TO DO =
Transcribe verbatim the stretch of the atrial fibrillation passage below from "Atrial fibrillation is a" through "of atrial fibrillation.".
-- SELECTED EXTRACT follows --
Atrial fibrillation is a frequent disturbance of the cardiac rhythm, occurring in 1-2% of the population. This arrhythmia is associated with significant morbidity and mortality (heart failure, stroke). Atrial fibrillation has multiple etiologies (e.g., hypertension, heart disease, diabetes, hyperthyroidism, etc) that present a diagnostic and therapeutic challenge. One important pathophysiological mechanism underlying atrial fibrillation is “cardiac remodeling“, a process characterized by changes in electrical and structural properties of atrial tissue in response to heart disease. Structural remodeling involves the activation of fibroblasts, which, by excess synthesis of extracellular matrix, disrupt the normal atrial tissue architecture and alter its electrophysiological properties, thus contributing to the self-perpetuation of atrial fibrillation.
In our laboratory, electrophysiological properties of cardiac cells and myo/fibroblasts are assessed experimentally and conduction characteristics are investigated using state-of-the art methods in engineered tissue models consisting of cultures of cardiac cells and myo/fibroblasts. In collaboration with researchers conducting the experiments, the principal aim of the candidate will be to develop computer simulation models based on experimental data permitting to investigate arrhythmogenic mechanisms in detail (slow conduction, conduction block, ectopic activity), to identify the changes in the cellular structure of diseased atria that precipitate fibrillation, and ultimately to test, in-silico, new therapeutic strategies to counteract atrial fibrillation.
-- SELECTED EXTRACT concluded --
-- DATA LISTING follows --
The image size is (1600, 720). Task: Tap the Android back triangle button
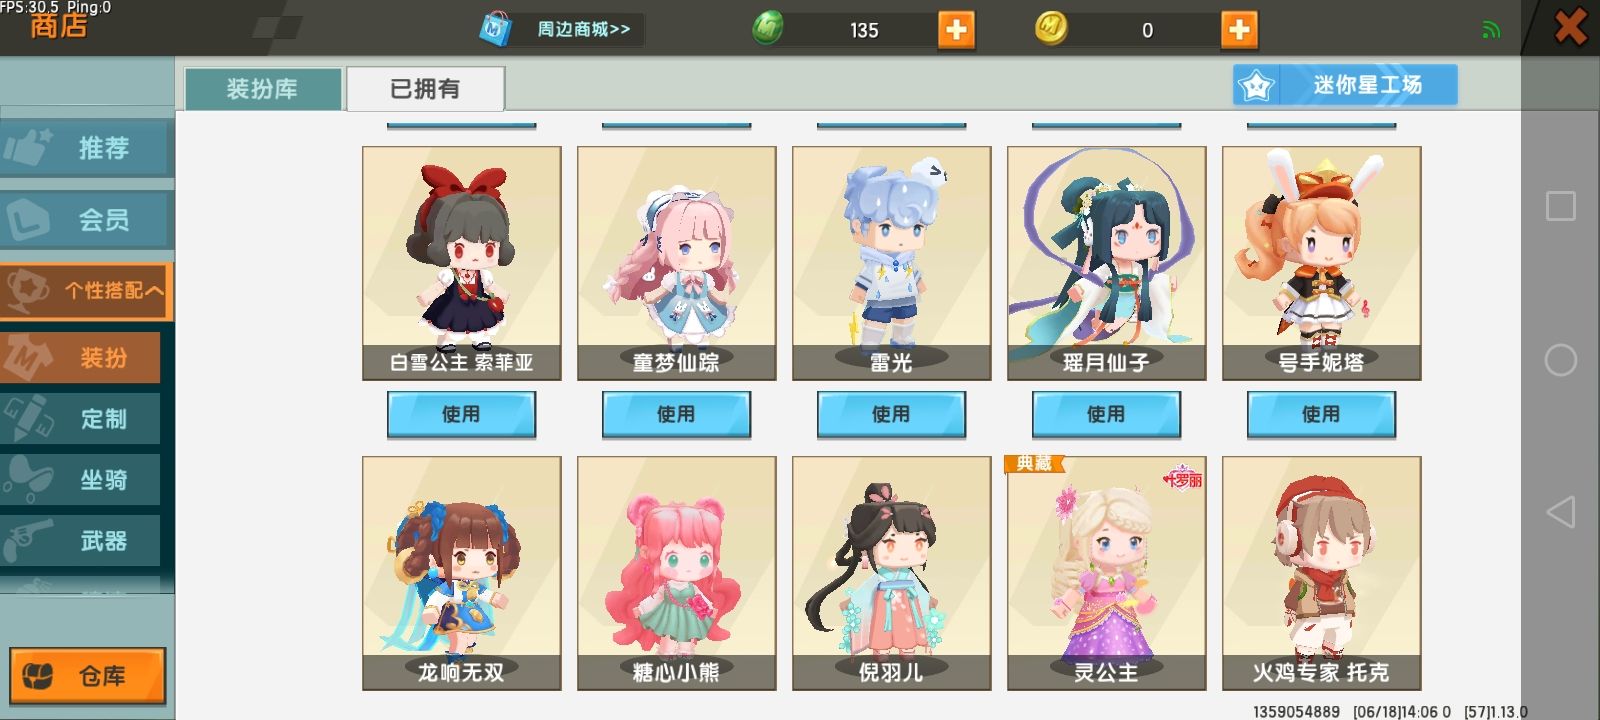(x=1560, y=512)
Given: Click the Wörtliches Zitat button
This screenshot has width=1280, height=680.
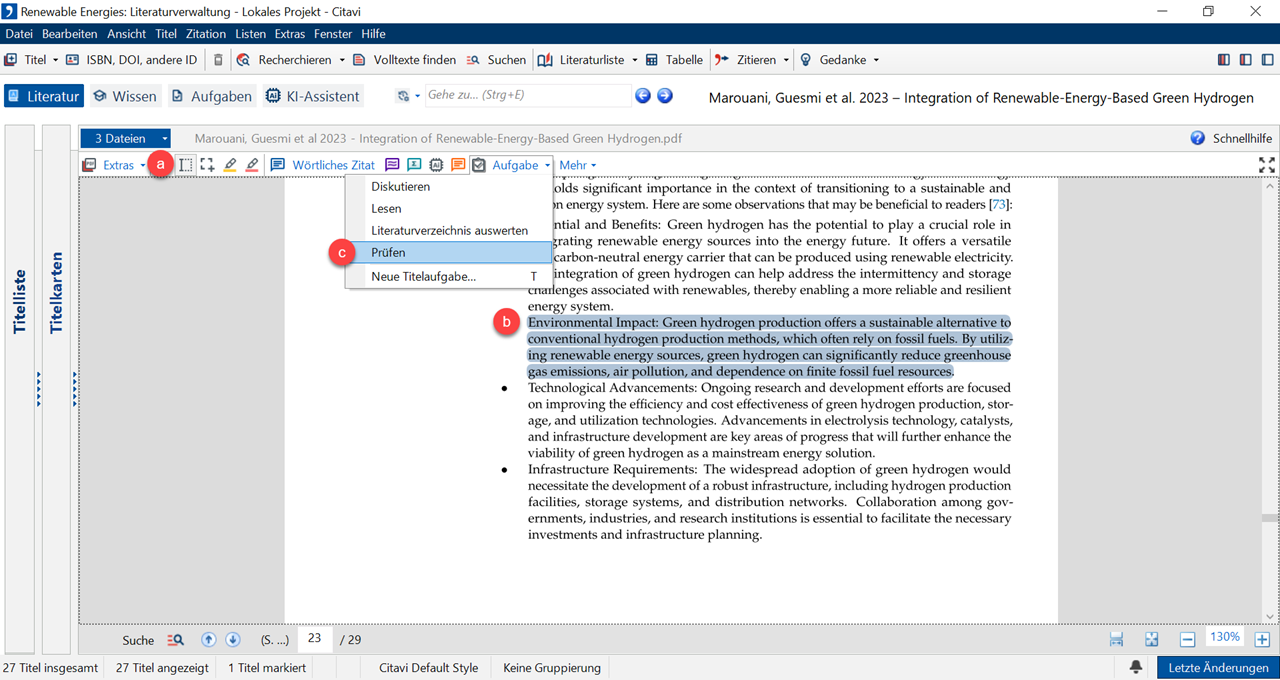Looking at the screenshot, I should (323, 165).
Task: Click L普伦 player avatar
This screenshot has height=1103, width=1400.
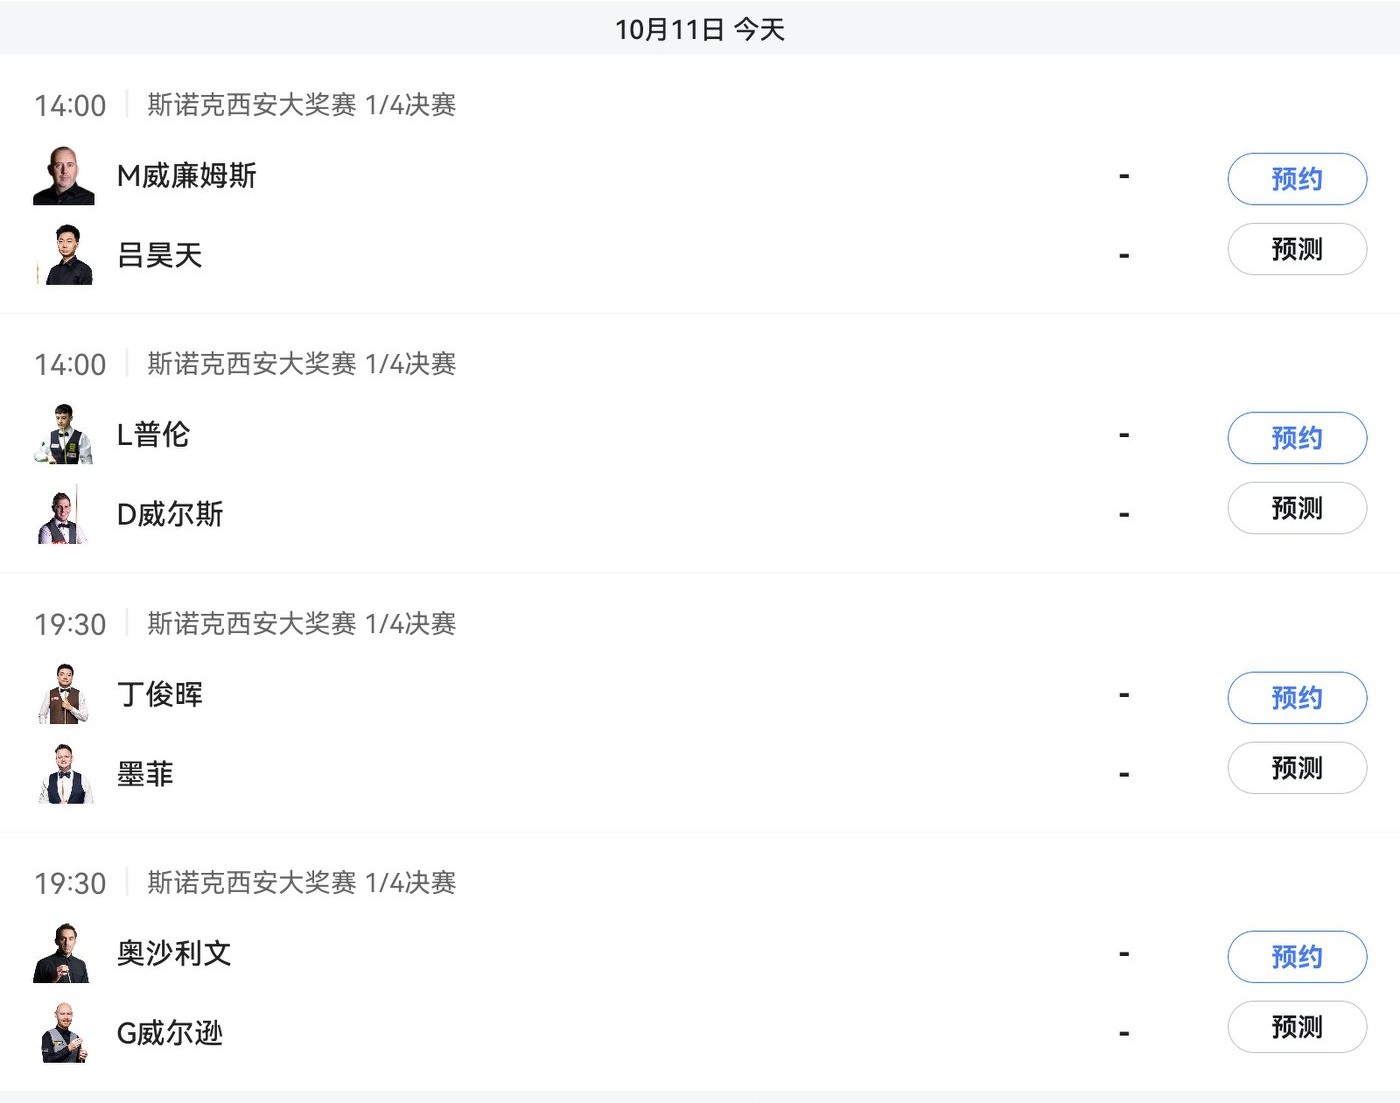Action: pyautogui.click(x=64, y=435)
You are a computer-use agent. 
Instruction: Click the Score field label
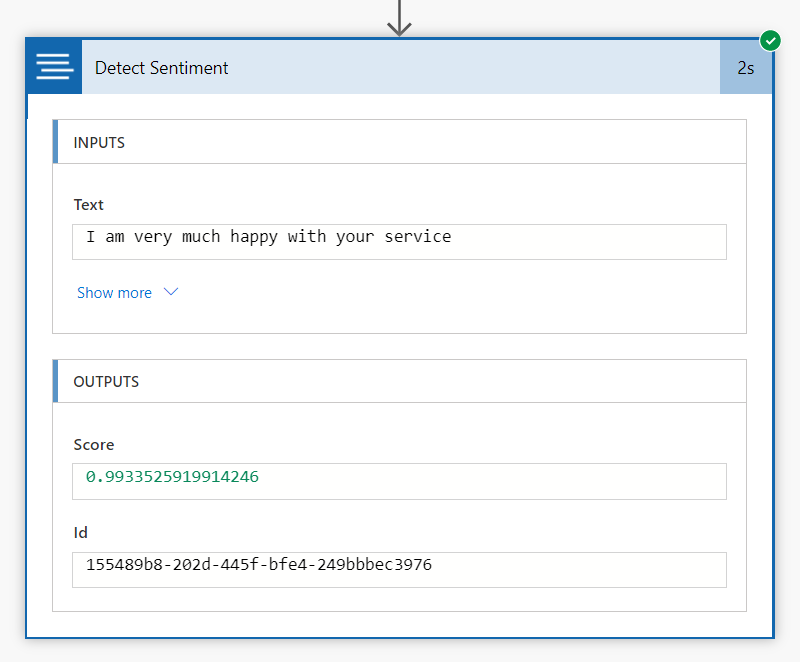pos(94,444)
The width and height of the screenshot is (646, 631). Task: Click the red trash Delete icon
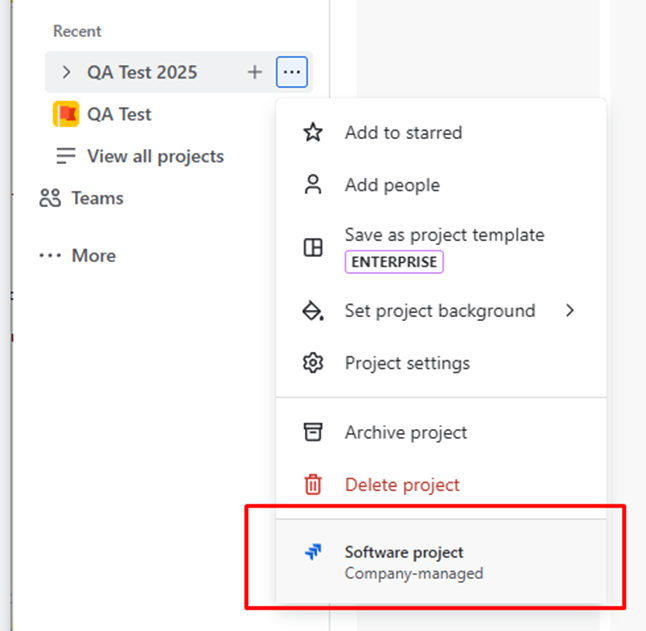[313, 485]

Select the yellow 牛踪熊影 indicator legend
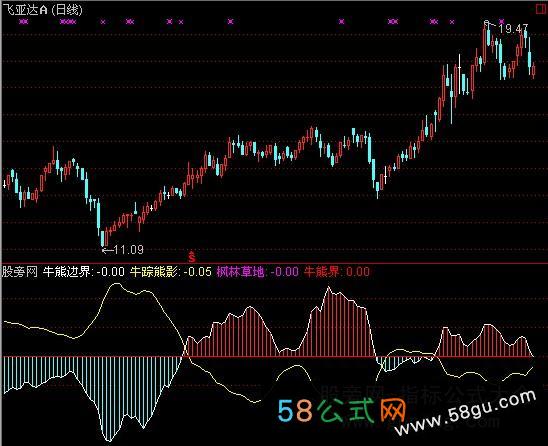point(171,272)

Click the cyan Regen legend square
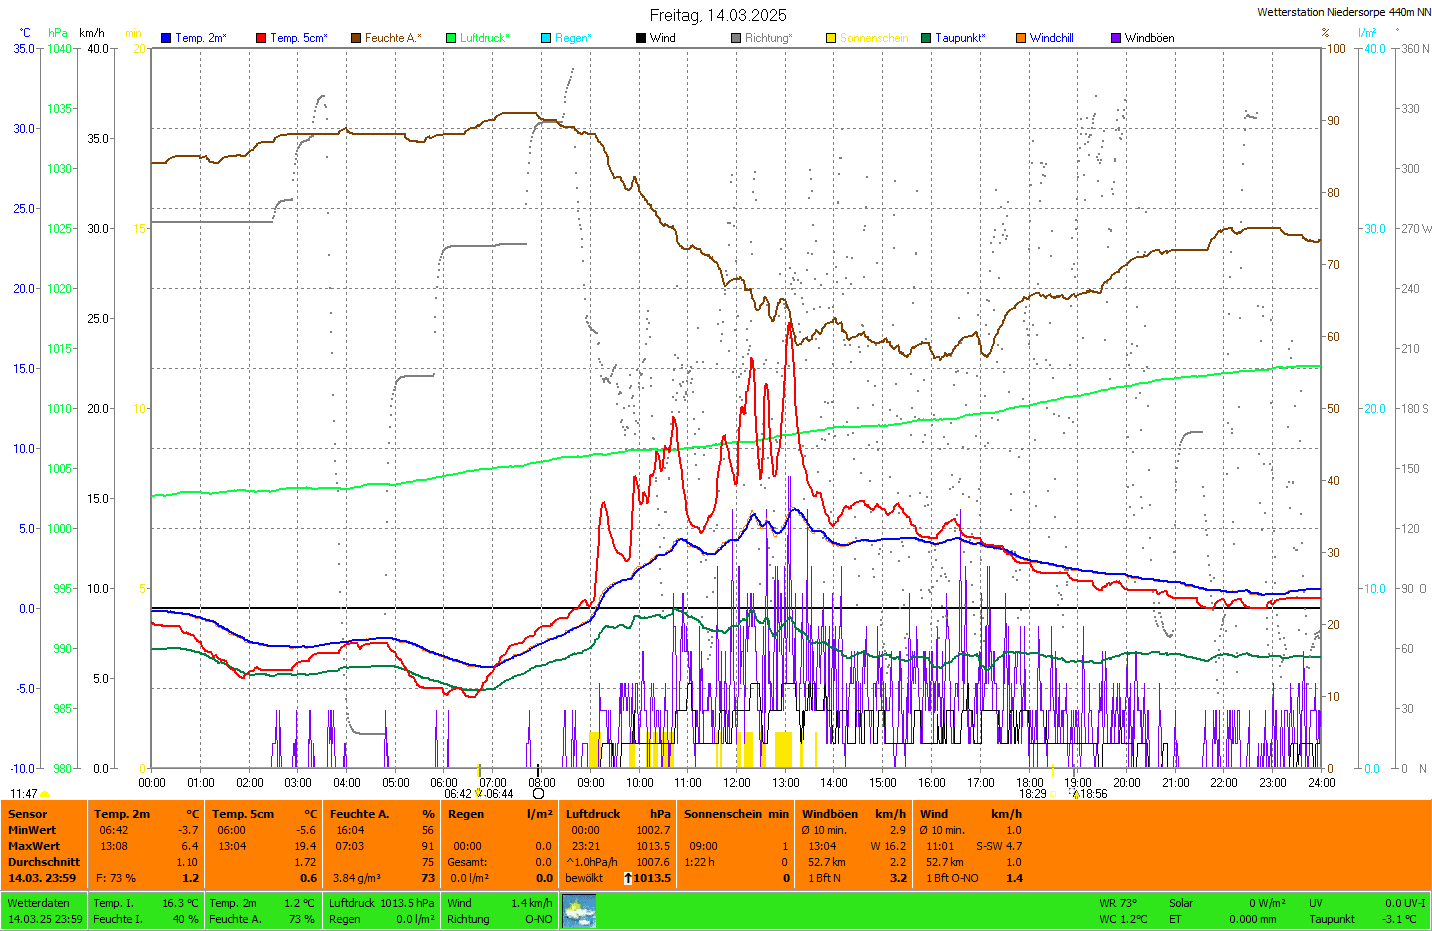click(x=546, y=38)
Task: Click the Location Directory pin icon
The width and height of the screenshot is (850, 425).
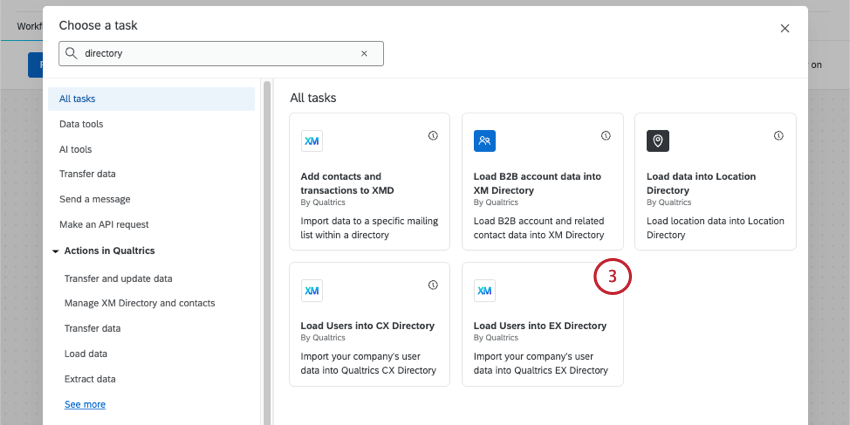Action: 657,141
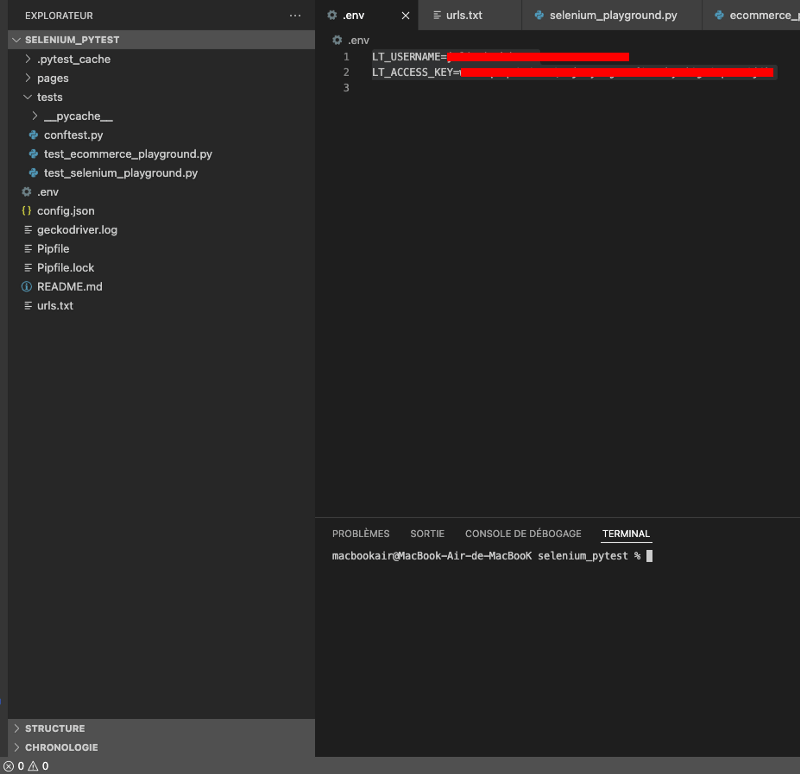Click the Python icon next to test_ecommerce_playground.py

(x=33, y=154)
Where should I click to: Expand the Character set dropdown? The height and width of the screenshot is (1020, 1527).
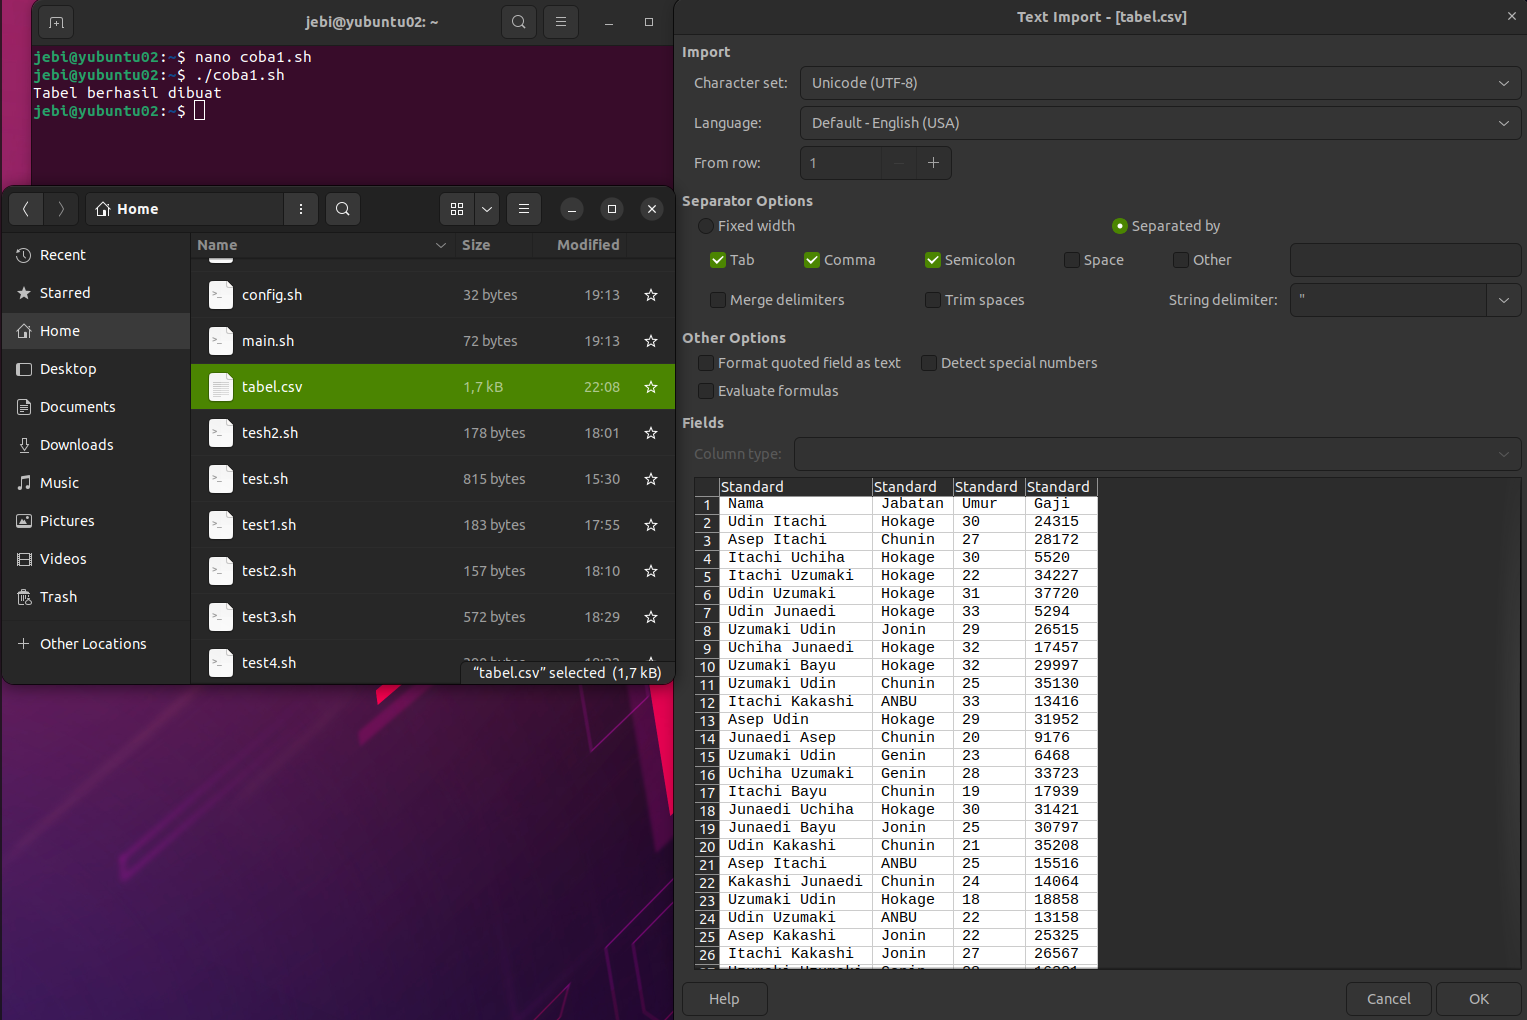pyautogui.click(x=1160, y=83)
-- DATA LISTING concluded --
TASK RESPONSE =
Atrial fibrillation is a frequent disturbance of the cardiac rhythm, occurring in 1-2% of the population. This arrhythmia is associated with significant morbidity and mortality (heart failure, stroke). Atrial fibrillation has multiple etiologies (e.g., hypertension, heart disease, diabetes, hyperthyroidism, etc) that present a diagnostic and therapeutic challenge. One important pathophysiological mechanism underlying atrial fibrillation is “cardiac remodeling“, a process characterized by changes in electrical and structural properties of atrial tissue in response to heart disease. Structural remodeling involves the activation of fibroblasts, which, by excess synthesis of extracellular matrix, disrupt the normal atrial tissue architecture and alter its electrophysiological properties, thus contributing to the self-perpetuation of atrial fibrillation.